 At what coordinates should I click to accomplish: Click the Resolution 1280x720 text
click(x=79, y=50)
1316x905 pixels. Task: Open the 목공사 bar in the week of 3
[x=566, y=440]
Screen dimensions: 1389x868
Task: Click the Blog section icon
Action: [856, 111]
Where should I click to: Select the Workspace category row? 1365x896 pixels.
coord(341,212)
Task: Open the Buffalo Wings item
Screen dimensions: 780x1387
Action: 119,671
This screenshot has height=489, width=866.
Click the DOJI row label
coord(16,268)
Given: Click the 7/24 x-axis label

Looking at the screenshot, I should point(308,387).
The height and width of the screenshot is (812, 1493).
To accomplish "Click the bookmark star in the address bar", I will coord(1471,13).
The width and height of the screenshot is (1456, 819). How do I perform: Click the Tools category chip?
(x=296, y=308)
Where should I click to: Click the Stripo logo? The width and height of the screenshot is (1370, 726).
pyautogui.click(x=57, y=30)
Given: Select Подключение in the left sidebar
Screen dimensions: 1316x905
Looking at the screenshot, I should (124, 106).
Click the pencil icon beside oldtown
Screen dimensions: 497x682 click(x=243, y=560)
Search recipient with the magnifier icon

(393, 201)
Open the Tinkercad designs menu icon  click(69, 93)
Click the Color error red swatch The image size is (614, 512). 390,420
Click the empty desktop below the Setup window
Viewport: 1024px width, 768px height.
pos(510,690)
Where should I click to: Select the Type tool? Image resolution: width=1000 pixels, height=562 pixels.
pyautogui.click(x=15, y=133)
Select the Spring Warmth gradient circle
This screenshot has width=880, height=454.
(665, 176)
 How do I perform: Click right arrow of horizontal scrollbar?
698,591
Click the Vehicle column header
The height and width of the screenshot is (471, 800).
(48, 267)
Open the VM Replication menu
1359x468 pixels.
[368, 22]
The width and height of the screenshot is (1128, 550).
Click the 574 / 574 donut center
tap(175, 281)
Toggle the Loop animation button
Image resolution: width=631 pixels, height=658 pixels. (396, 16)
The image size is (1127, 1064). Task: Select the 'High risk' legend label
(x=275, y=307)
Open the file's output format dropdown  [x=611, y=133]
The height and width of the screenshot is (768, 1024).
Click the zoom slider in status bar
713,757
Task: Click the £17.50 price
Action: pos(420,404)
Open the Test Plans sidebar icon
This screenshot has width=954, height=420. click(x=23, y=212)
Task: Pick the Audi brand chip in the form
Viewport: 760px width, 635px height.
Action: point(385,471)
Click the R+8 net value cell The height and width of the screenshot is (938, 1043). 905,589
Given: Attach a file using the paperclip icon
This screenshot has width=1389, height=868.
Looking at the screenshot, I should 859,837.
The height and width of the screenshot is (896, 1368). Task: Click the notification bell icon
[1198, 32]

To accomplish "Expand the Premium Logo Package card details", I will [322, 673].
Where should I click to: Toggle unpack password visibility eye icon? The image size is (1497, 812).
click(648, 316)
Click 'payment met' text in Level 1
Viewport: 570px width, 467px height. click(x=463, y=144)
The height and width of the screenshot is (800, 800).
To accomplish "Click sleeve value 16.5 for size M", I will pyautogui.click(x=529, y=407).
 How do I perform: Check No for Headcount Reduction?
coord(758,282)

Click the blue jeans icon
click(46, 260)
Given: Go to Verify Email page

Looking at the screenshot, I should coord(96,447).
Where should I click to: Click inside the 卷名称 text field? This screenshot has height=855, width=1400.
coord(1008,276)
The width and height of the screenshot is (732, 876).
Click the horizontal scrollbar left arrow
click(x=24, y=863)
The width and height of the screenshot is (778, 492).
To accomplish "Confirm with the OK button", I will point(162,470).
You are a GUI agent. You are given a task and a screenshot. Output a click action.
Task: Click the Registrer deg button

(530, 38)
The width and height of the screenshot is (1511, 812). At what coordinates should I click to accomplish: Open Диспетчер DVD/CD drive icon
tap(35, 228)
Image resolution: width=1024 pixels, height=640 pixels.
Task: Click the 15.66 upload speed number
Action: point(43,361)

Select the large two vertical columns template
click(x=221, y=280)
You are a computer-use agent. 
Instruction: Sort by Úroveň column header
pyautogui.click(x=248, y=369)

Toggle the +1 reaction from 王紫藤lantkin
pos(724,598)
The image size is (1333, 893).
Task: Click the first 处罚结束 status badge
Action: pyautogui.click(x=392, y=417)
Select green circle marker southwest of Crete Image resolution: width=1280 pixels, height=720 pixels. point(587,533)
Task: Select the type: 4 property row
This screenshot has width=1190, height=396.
----
DIRECTIONS FOR THIS TASK - Rewrite the entries above, substituting "Chicken Tenders" for "Buffalo Wings" and leaving every other character as it is.

CORRECT ANSWER -
 At what coordinates should I click to accomplish: Click the Resolution 1280x720 text
click(x=79, y=50)
1316x905 pixels. Task: Open the 목공사 bar in the week of 3
[x=566, y=440]
Screen dimensions: 1389x868
Task: Click the Blog section icon
Action: [856, 111]
Where should I click to: Select the Workspace category row? 1365x896 pixels.
coord(341,212)
Task: Open the Chicken Tenders item
Screen dimensions: 780x1387
Action: 119,671
This screenshot has height=489, width=866.
Click the DOJI row label
coord(16,268)
Given: Click the 7/24 x-axis label

Looking at the screenshot, I should point(308,387).
The height and width of the screenshot is (812, 1493).
To accomplish "Click the bookmark star in the address bar", I will coord(1471,13).
The width and height of the screenshot is (1456, 819). How do I perform: Click the Tools category chip?
(x=296, y=308)
Where should I click to: Click the Stripo logo? The width and height of the screenshot is (1370, 726).
pyautogui.click(x=57, y=30)
Given: Select Подключение in the left sidebar
Screen dimensions: 1316x905
Looking at the screenshot, I should (124, 106).
Click the pencil icon beside oldtown
Screen dimensions: 497x682 click(x=243, y=560)
Search recipient with the magnifier icon

(393, 201)
Open the Tinkercad designs menu icon  click(69, 93)
Click the Color error red swatch The image size is (614, 512). 390,420
Click the empty desktop below the Setup window
Viewport: 1024px width, 768px height.
pos(510,690)
Where should I click to: Select the Type tool? Image resolution: width=1000 pixels, height=562 pixels.
pyautogui.click(x=15, y=133)
Select the Spring Warmth gradient circle
This screenshot has width=880, height=454.
(665, 176)
 How do I perform: Click right arrow of horizontal scrollbar?
698,591
Click the Vehicle column header
The height and width of the screenshot is (471, 800).
(48, 267)
Open the VM Replication menu
1359x468 pixels.
[368, 22]
The width and height of the screenshot is (1128, 550).
Click the 574 / 574 donut center
tap(175, 281)
Toggle the Loop animation button
Image resolution: width=631 pixels, height=658 pixels. (396, 16)
The image size is (1127, 1064). Task: Select the 'High risk' legend label
(x=275, y=307)
Open the file's output format dropdown  [x=611, y=133]
The height and width of the screenshot is (768, 1024).
Click the zoom slider in status bar
713,757
Task: Click the £17.50 price
Action: pos(420,404)
Open the Test Plans sidebar icon
This screenshot has width=954, height=420. click(x=23, y=212)
Task: Pick the Audi brand chip in the form
Viewport: 760px width, 635px height.
Action: point(385,471)
Click the R+8 net value cell The height and width of the screenshot is (938, 1043). 905,589
Given: Attach a file using the paperclip icon
This screenshot has width=1389, height=868.
Looking at the screenshot, I should 859,837.
The height and width of the screenshot is (896, 1368). Task: Click the notification bell icon
[1198, 32]

To accomplish "Expand the Premium Logo Package card details", I will [322, 673].
Where should I click to: Toggle unpack password visibility eye icon? The image size is (1497, 812).
click(648, 316)
Click 'payment met' text in Level 1
Viewport: 570px width, 467px height. click(x=463, y=144)
The height and width of the screenshot is (800, 800).
To accomplish "Click sleeve value 16.5 for size M", I will pyautogui.click(x=529, y=407).
 How do I perform: Check No for Headcount Reduction?
coord(758,282)

Click the blue jeans icon
click(46, 260)
Given: Go to Verify Email page

Looking at the screenshot, I should coord(96,447).
Where should I click to: Click inside the 卷名称 text field? This screenshot has height=855, width=1400.
coord(1008,276)
The width and height of the screenshot is (732, 876).
Click the horizontal scrollbar left arrow
click(x=24, y=863)
The width and height of the screenshot is (778, 492).
To accomplish "Confirm with the OK button", I will point(162,470).
You are a GUI agent. You are given a task and a screenshot. Output a click action.
Task: Click the Registrer deg button

(530, 38)
The width and height of the screenshot is (1511, 812). At what coordinates should I click to accomplish: Open Диспетчер DVD/CD drive icon
tap(35, 228)
Image resolution: width=1024 pixels, height=640 pixels.
Task: Click the 15.66 upload speed number
Action: point(43,361)

Select the large two vertical columns template
click(x=221, y=280)
You are a computer-use agent. 
Instruction: Sort by Úroveň column header
pyautogui.click(x=248, y=369)

Toggle the +1 reaction from 王紫藤lantkin
pos(724,598)
The image size is (1333, 893).
Task: Click the first 处罚结束 status badge
Action: pyautogui.click(x=392, y=417)
Select green circle marker southwest of Crete Image resolution: width=1280 pixels, height=720 pixels. point(587,533)
Task: Select the type: 4 property row
This screenshot has width=1190, height=396.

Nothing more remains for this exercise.